A balanced diet contains different food items from all food groups. So, we get all the nutrition we need. There is no need for you to take any supplements. Indian Council of Medical Research suggests a “balanced diet” contains a mixture of proteins, fats, carbohydrates, minerals and vitamins. If we talk about Indian food habits, the diet we traditionally take is regarded to be healthy. Indians (no matter what region or culture they belong to) include different quantities of grains cereals, pulses, milk and milk products, nuts, oils, fruits and vegetables in their diet on a daily basis. You can craft a balanced diet using these food items depending on your body requirements.

P.S. You don’t need costly or fancy food items for a balanced diet.

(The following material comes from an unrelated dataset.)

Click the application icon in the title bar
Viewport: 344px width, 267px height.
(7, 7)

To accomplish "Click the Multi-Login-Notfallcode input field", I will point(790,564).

All the basic Indian food items are a must and sufficient for it. 

What do you get from a balanced diet?

You get: 

Carbohydrates

 

You get whatever energy you need in a day from carbs when it is in starch form. Your body gets the required carbs from food items like roti, rice, cereals etc.

Proteins

We get protein from both veg and non-veg sources like legumes, pulses, eggs, meat etc for everyday needs of our body. The basic Indian diet mainly depends on vegetables. There are many food items in this basic diet that contain a huge amount of protein. However, you can resolve this issue with the addition of more lentils and legumes in your everyday meals.

Fat

Some of the sources of fats are dairy products, seed based oils, dried nuts etc. it is important for protein to function adequately and protect your organs. However, you need to keep a track of your fat- to avoid overuse or underuse. Fish and other seafood contain healthy fatty acids. You can include these in your diet because this healthy fat is good for the liver and helps in brain function.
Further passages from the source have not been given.